A 55-year-old man with chronic liver disease and severe cough was recently rushed to the intensive care unit of the Covid-19 hospital in Karnataka’s Bagalkot district. As he tested positive and his condition deteriorated, doctors feared that he might succumb to the pandemic just like the hospital's first critical patient who was admitted in March. This man, however, survived. A team of specialist doctors from Bengaluru, who are part of the state’s Tele ICU initiative, helped doctors in Bagalkot treat the patient. “The patient was a former alcoholic and was in a critical state,” said Dr Chandrakant Javali, senior specialist physician in Bagalkot. “But Tele ICU helped save the patient. I feel I would not have lost the first patient if Tele ICU had been there earlier.”
For doctors in peripheral hospitals who battle limited infrastructure and poor access to treatment protocols, Tele ICU has been a boon. Set up in mid-April, Tele ICU is an online facility to treat critically ill patients in remote areas with the help of off-site experts and technology. The state government has roped in two private hospitals—Columbia Asia and Manipal Hospitals in Bengaluru—to act as the nerve centre of 29 district hospitals designated as Covid-19 hospitals. Tele ICU has pulmonologists, intensivists and critical care experts conducting e-rounds to monitor critical cases in remote areas twice a day.
Karnataka has had 1,568 high-risk patients; 749 of them have been discharged and 755 are being treated. Out of the 207 deaths reported till June 15, eight patients were brought dead. A good number of cases were late referrals from private hospitals.
“Covid-19 is a unique disease because at least 50 per cent of patients appear very normal, but suffer sudden deterioration because of silent hypoxemia (dip in oxygen level in blood), which can be fatal,” said Dr Pradeep Rangappa, who is heading Tele ICU’s Columbia Asia unit. “As low oxygen in blood goes unnoticed if not tested, we identified certain alarm markers or predictive variables for Covid-19 patients. Blood tests help us monitor these alarm indicators. Early indication helps in early intervention, which in turn reduces mortality.”
Dr Trilok Chandra, Tele ICU’s chief nodal officer, said high-risk groups—like the elderly, patients with co-morbidities, children and pregnant women—needed a critical care support unit. But setting up Tele ICU was challenging, as most government hospitals did not have well-equipped ICUs or the expertise to handle a new disease like Covid-19. “First, we standardised the checklist so that all hospitals followed the same set of parameters for investigation, monitoring and treatment,” said Chandra. “We homogenised the care and identified alarm markers. The state-level expert committee came up with treatment protocols and standard operating procedures from time to time. The government also upgraded the ICUs in hospitals to provide bedside dialysis, X-ray and oxygen facilities. During the weekly videoconferences, the specialists guided the remote hospitals to make necessary changes to their ICUs or treatment protocol.”

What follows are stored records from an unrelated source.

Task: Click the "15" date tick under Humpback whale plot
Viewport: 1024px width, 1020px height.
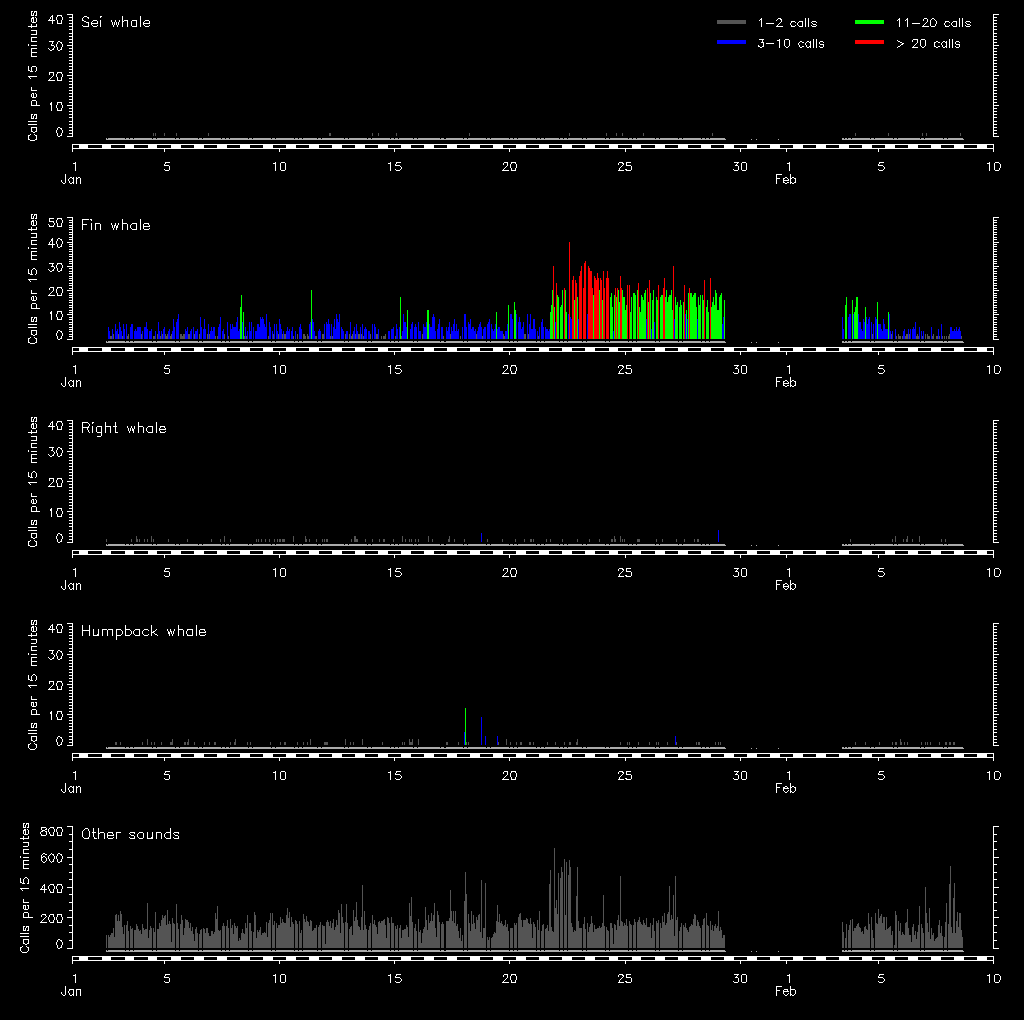Action: click(x=395, y=776)
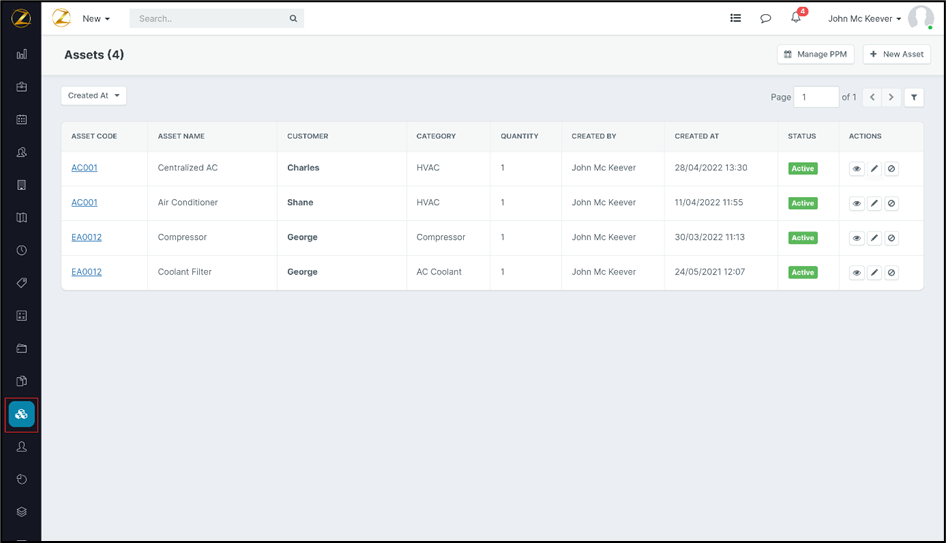Edit the Centralized AC asset
Image resolution: width=946 pixels, height=543 pixels.
point(874,169)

The 257-bed district hospital in Bagalkot, which has 43 ICU beds, 24 doctors and 100 staff nurses, was upgraded. “We procured pulse oximeters and non-invasive ventilators, and trained our staff on safety measures. Tele ICU has dramatically changed the outcomes, as it has helped in constant monitoring and early intervention,” said Javali.
Rangappa said the initiative clicked because on-site and off-site experts worked cohesively. “The network of more than 150 doctors working across 29 hospitals subscribed to the concept,”he said. “The knowledge transfer brought transformative change in treatment protocols and practice patterns, empowering bedside doctors to adopt standard operating procedures and train their staff. The involvement of the bedside doctor in decision-making helped shape effective treatment, as patients came in with challenging and multiple complications.”

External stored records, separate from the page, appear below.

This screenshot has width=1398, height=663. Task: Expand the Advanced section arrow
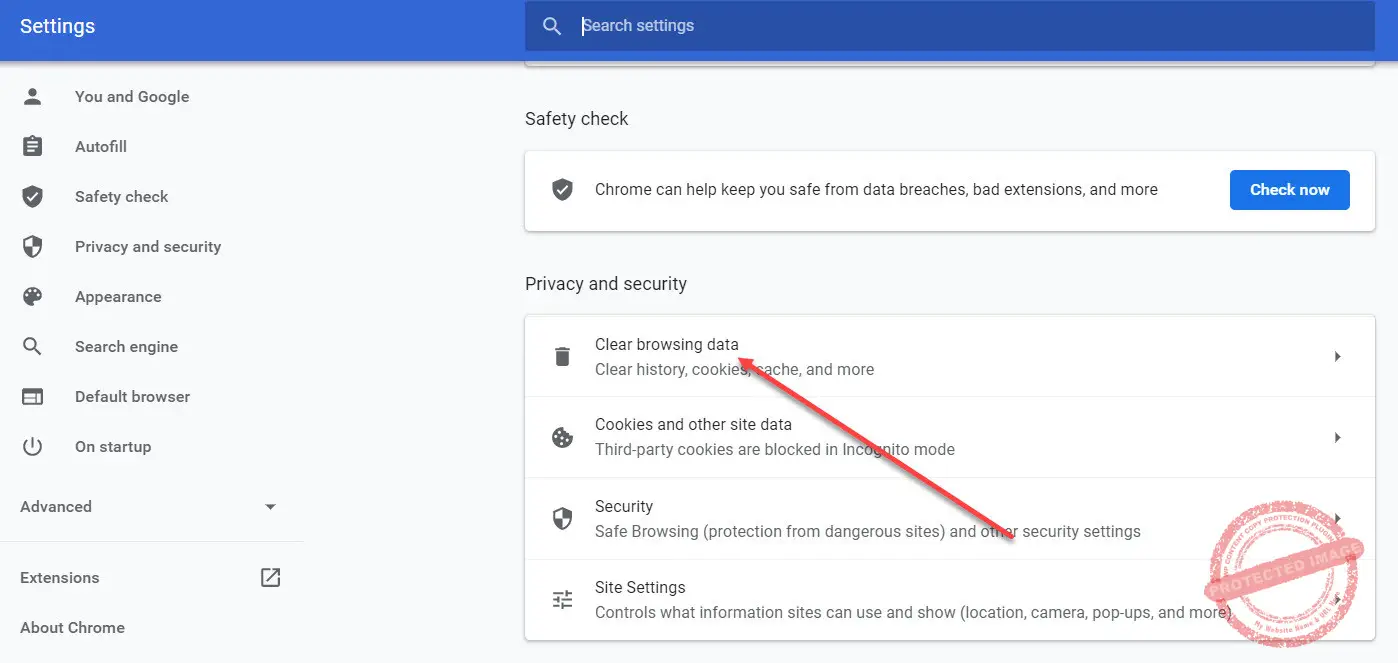[270, 507]
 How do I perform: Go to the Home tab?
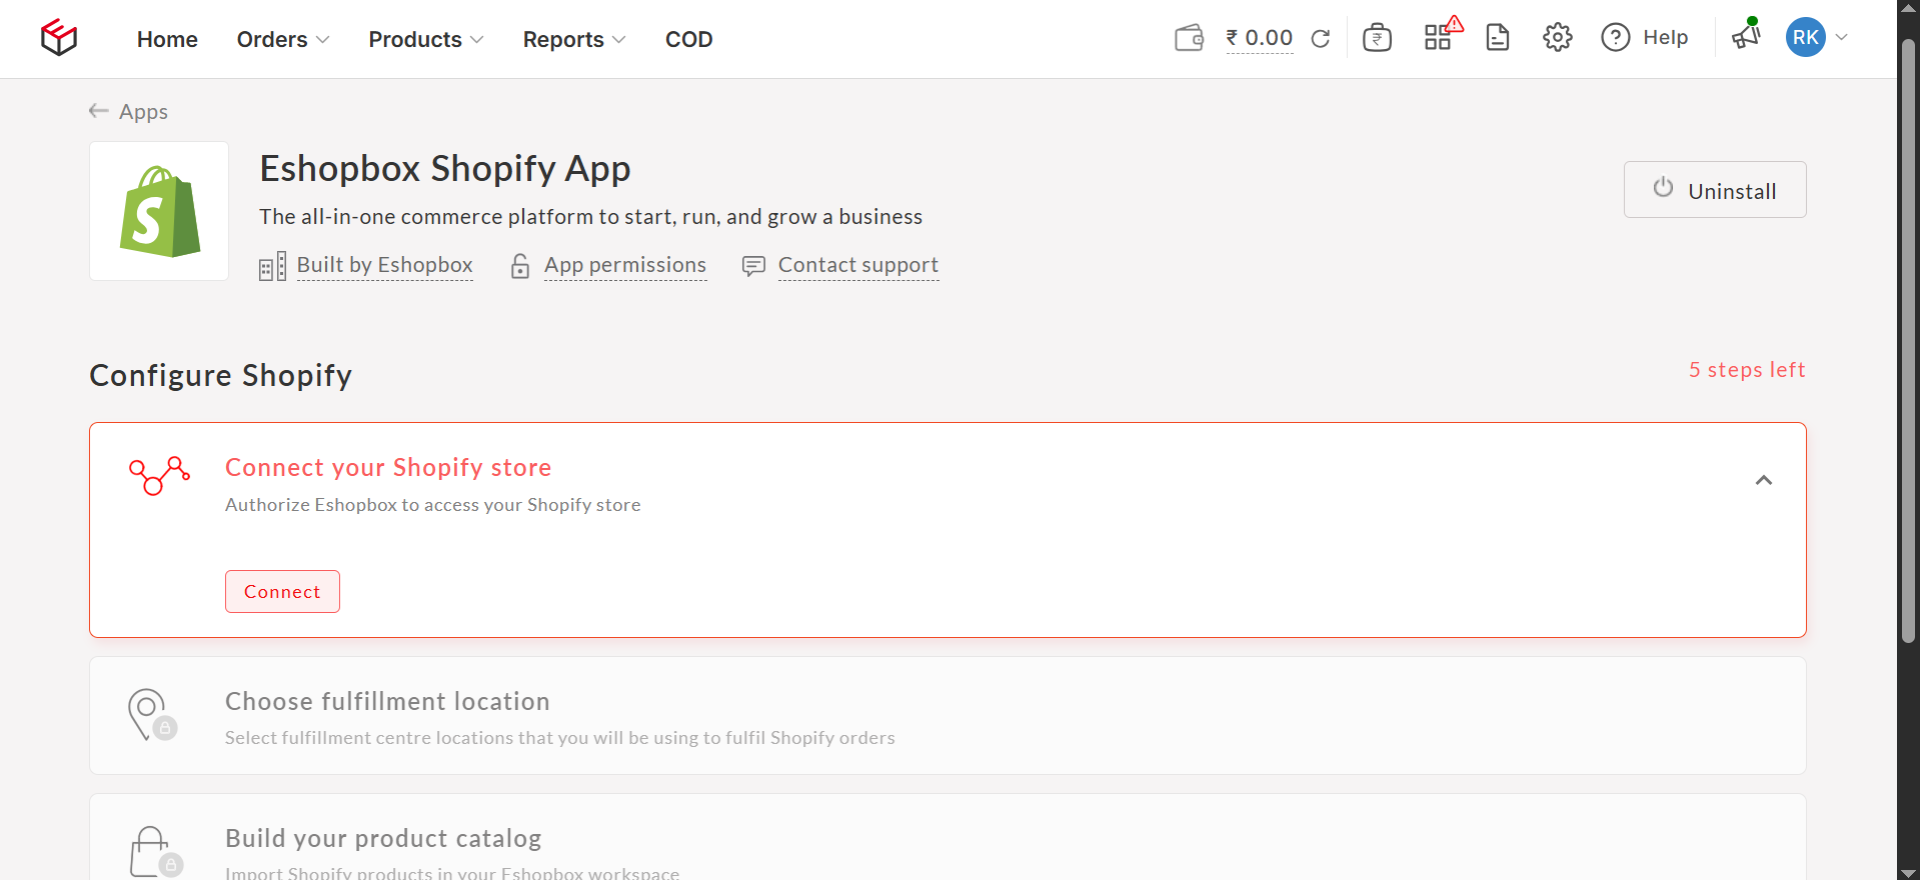tap(167, 39)
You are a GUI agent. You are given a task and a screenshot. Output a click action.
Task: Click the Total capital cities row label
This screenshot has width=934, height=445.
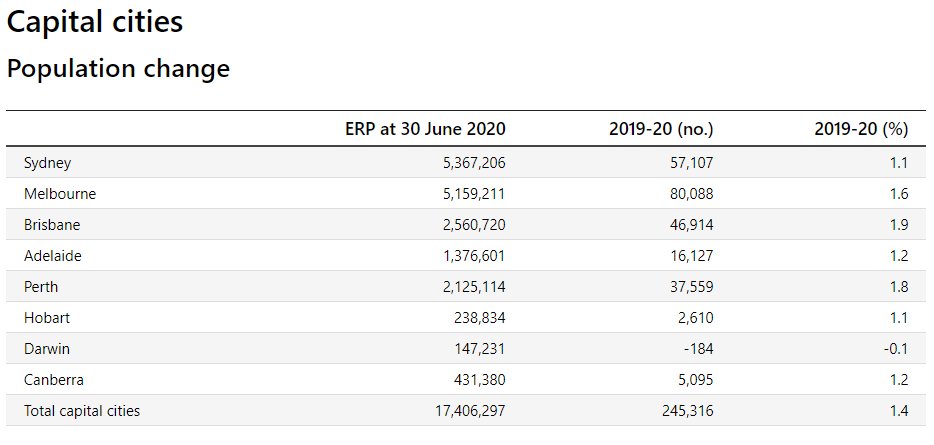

Tele ICUs have helped doctors adapt new technologies; for instance, non-invasive ventilation is more effective than invasive ventilation in critical cases. “We started monitoring all patients with pulse oximeter, as a sudden dip in oxygen levels can be dangerous,” said Chandra. “Patients were monitored using finger clip oximeter, which gives an alert the moment the oxygen level goes below the threshold. This has improved the chances of survival. Our endeavour is to prevent patients from reaching the ventilator stage with early identification and therapeutic interventions.”
The Covid-19 death rate in Karnataka is one of the lowest in India. “The Karnataka model of Tele ICU can be replicated by other states reporting high Covid-related mortality,” said Rangappa. “However, deaths can be averted not just by doctors or treatment, but by the behaviour of people as well.”
With the easing of the lockdown, the government is expecting a surge in the number of critical cases. It has enhanced facilities in ICUs and isolation wards, and formed district-level “therapeutic committees” involving specialists in private hospitals.
“The state is encouraging reverse quarantine—confining only the vulnerable groups to home—children under 10, persons above 55, and those with co-morbidities,” said Chandra. “We are also conducting household surveys to detect the cases early. We are also sensitising private hospitals to refer symptomatic patients to the designated health facility, or follow the standard treatment protocol.”